Problem details
From the listing below, retype exactly the line holding "Task: Expand the 46% zoom dropdown", the line holding "Check the Wifi amenity box", and the lines between them; skip everything else.

--------------------------------

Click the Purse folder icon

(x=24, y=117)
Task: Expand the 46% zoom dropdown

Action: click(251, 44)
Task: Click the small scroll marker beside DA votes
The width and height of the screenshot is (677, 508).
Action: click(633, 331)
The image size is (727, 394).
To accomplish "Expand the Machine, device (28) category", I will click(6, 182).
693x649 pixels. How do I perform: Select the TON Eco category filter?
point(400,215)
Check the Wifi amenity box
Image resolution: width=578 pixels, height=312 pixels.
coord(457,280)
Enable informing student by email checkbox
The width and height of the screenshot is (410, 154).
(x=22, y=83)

--------------------------------

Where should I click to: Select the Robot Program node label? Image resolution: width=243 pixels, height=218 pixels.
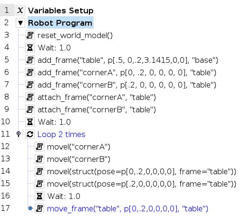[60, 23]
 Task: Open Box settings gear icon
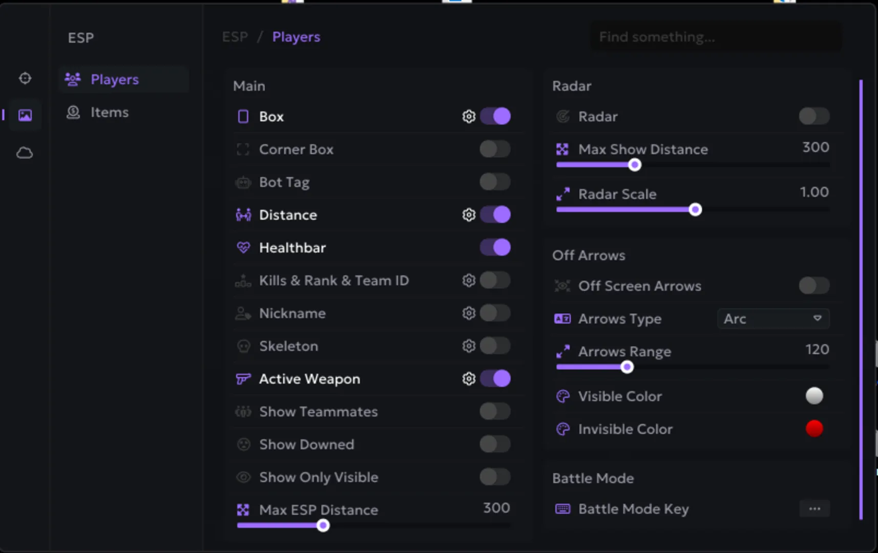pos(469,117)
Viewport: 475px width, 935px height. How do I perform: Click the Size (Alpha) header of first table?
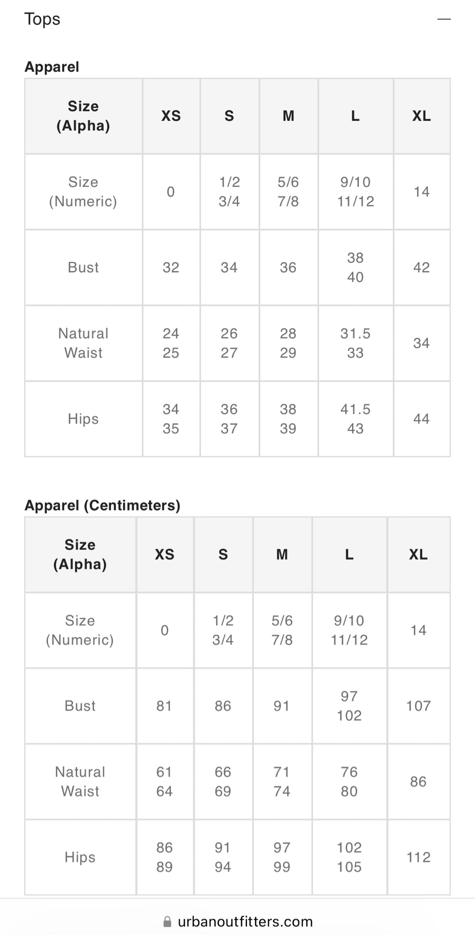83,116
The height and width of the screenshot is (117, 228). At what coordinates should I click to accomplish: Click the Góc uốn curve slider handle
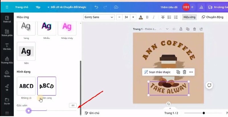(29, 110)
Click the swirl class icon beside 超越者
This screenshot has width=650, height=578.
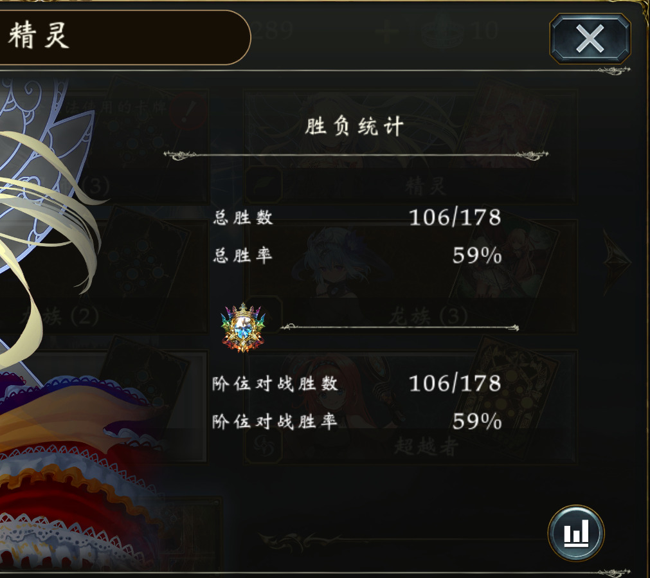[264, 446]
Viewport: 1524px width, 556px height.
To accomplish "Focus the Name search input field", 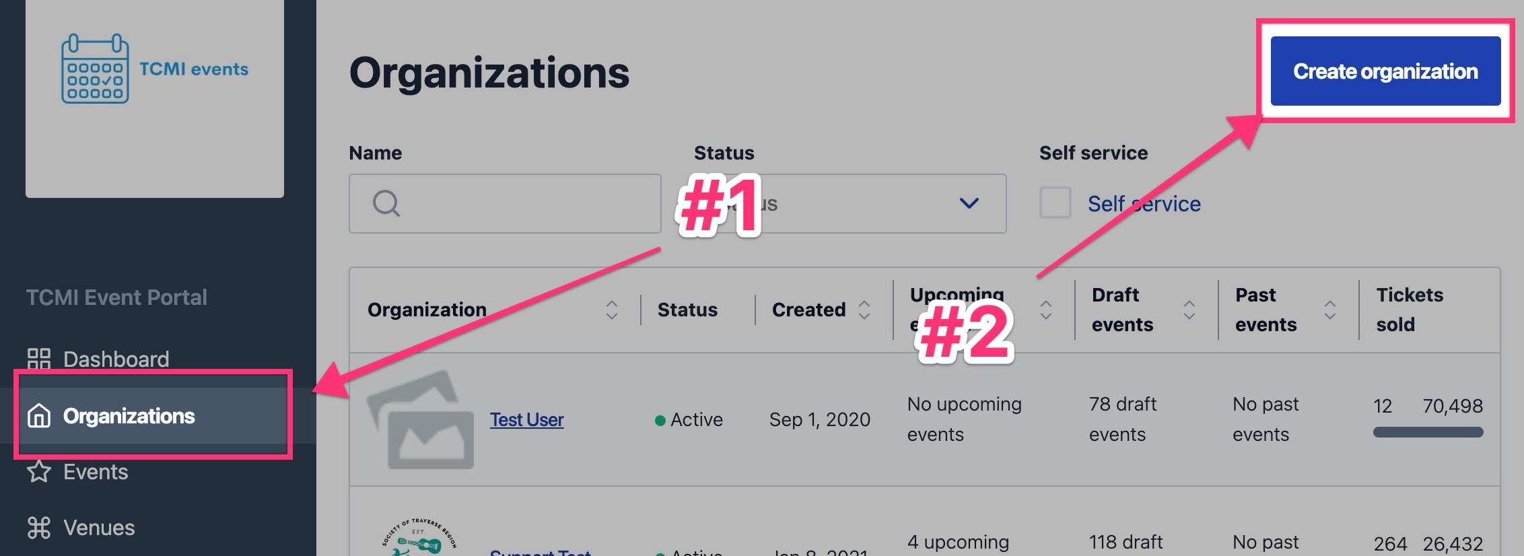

--------------------------------

Exercise answer
Task: Expand the 46% zoom dropdown

Action: click(251, 44)
Task: Click the small scroll marker beside DA votes
The width and height of the screenshot is (677, 508).
Action: click(633, 331)
The image size is (727, 394).
To accomplish "Expand the Machine, device (28) category", I will click(6, 182).
693x649 pixels. How do I perform: Select the TON Eco category filter?
point(400,215)
Check the Wifi amenity box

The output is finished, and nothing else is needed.